To fill them, I take the lid off the can, dump the remaining feed into the lid, dump 3 bags of feed in the can followed by the feed I poured in the lid. This keeps from having a 'permanent' layer of feed in the bottom of each can. If we buy feed before the cans need filled, the bags sit up off the concrete floor either on the bags of wood chips or on two, short 2 x 6s so they don't absorb moisture from the concrete.

When we feed the horses, we get a full scoop of feed in each hand and dump them through the small square opening in the stall bars into the feed tray in each stall. Scoop goes back in the can, lid snaps on and I'm done.

Cost for the cans, about $40. The ones we have now are over 10 years old and, being made of plastic, they'll last almost forever. They are rodent proof, bug proof, weatherproof, and horseproof. Perhaps not to the extent your mini-silo is, but, given their location in the tack room, sufficiently so.

Some questions I would ponder before purchasing a mini-silo;

1. One mini-silo costs about 5 times my current solution.
2. I would need two of them for the 2 feeds we use.
3. Filling them would mean lifting the 50 lb bags over 5 feet in the air versus 3 feet.
4. If they'd sit outside this would pose a problem in the winter because sweet feed doesn't flow at all when it's cold. The senior feed would probably be OK, but not the sweet feed. Have you tested almost frozen sweet feed to see if it flows through the slide gate?
5. The fact that a 5 gallon bucket fits underneath it would offer no value to me.

Hmm.
 
   / miniature silo-opinions needed #7  
You don't have the mold problem with plastic, paper, etc. because it doesn't sweat and get hot like the steel does with the feed. They also make small bins like you are talking about now.

If you are only talking about smaller amounts as well alot of people do exactly like Mike does.

I don't know for sure. I know I wouldn't buy one, too small as I go through 250lbs. of feed a day just for the horses, but it may sell for smaller users.

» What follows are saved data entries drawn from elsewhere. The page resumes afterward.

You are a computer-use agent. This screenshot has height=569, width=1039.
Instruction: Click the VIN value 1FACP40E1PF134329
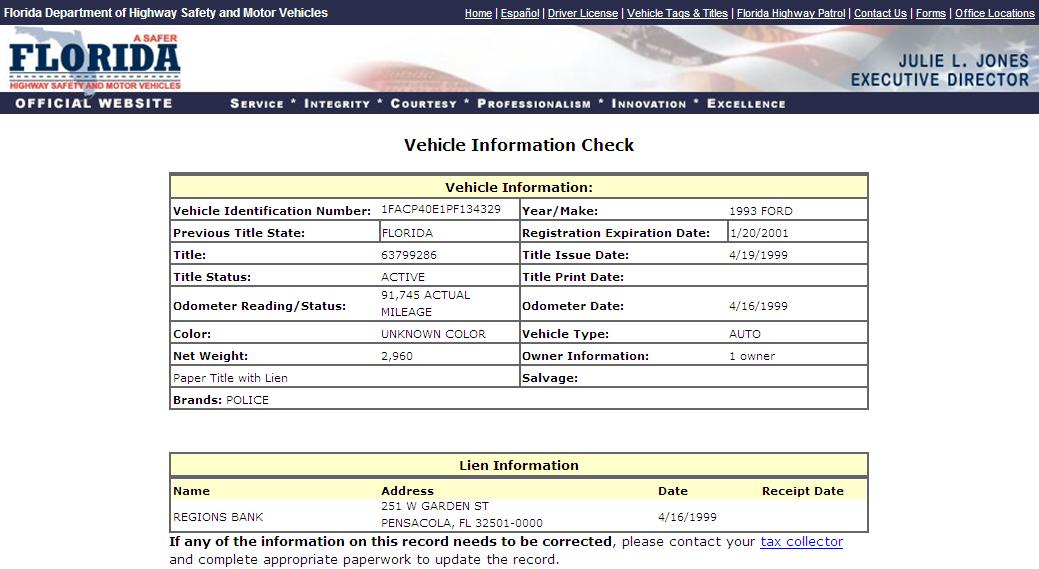pyautogui.click(x=441, y=209)
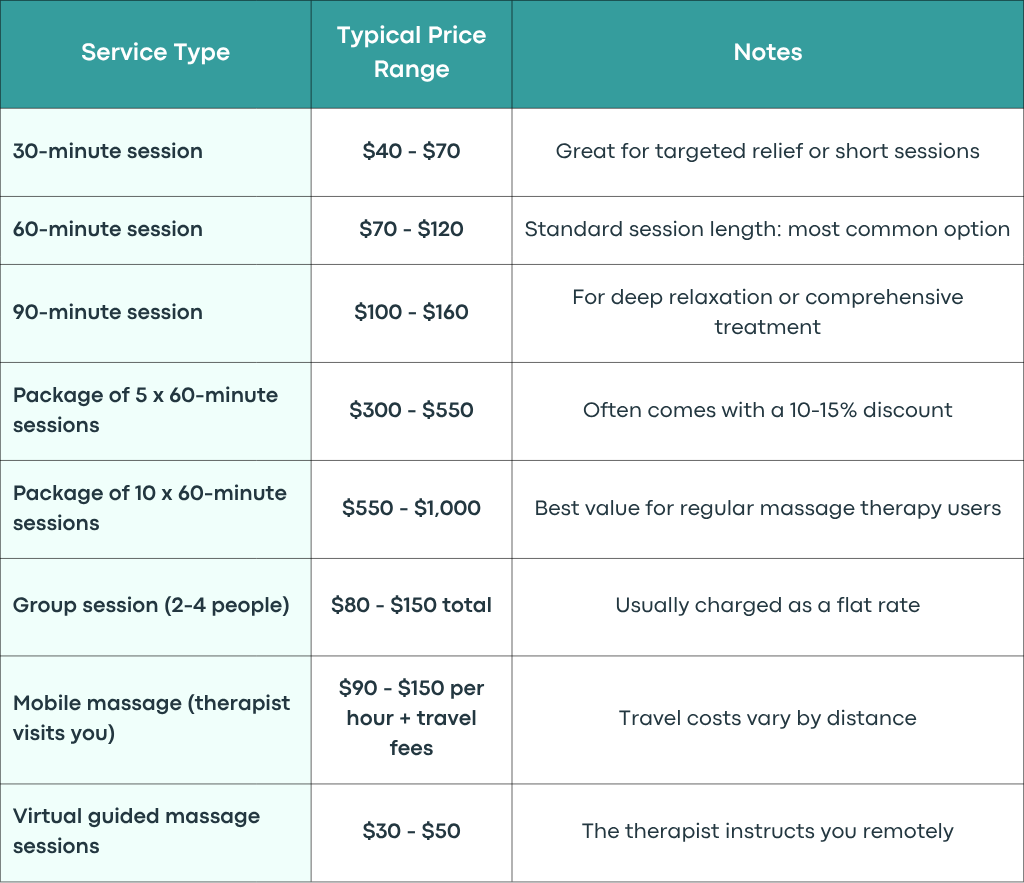Click Package of 10 x 60-minute sessions
Viewport: 1024px width, 883px height.
pyautogui.click(x=150, y=508)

I do know for sure that mold issue will be a problem if they keep the feed for a couple months.
 
   / miniature silo-opinions needed #8  
I'd suggest you go to a search engine and do some reading up on Disclosure Statements with the Patent Office.
Last I knew filing a Disclosure Statement cost $35-, and it gives you a lot more protection than a patent does, particularly at your stage of the game.
One thing you can rely on, if you make a good product, the Chinese will have a knockoff in the chain feed stores within 6 months for less money than yours.
 
   / miniature silo-opinions needed #9  
We use 55 gallon plastic drums that we get for a $1 each at the food processing plants. Each drum holds around 320lbs of feed and is about 4 feet tall. Plus if we need to move it, it is only a few pounds. We use a 4 quart scoop to scoop out of the barrels when they are full and when they get down a foot we scoop 5 gallon buckets in them. The price you are looking at is unreasonable for us since we go thru too much feed and would need a couple dozen of those bins. We have 2-3 barrels in each of our pens and have 12 pens so we don't run out every week.

As for any problems with storing in plastic drums, we have never had any. Mice do not get in to them, they stay dry and we have never had a problem with feed molding in them. The barrels look like new and have worked perfectly since March of 1997. I don't know how much of a market you will find for it with that price because it is basicly a decked out garbage can that sounds like you will need a platform to dump the feed into it. Either way, best of luck to you. Take care.
 
   / miniature silo-opinions needed #10  
My big question is how do you fill it. No one is going to want climb up carring 50lb bags. While it sound like a nice idea and the price is very nice. Around here people use old freezers, plastic bucks, 55gal drums to store grain.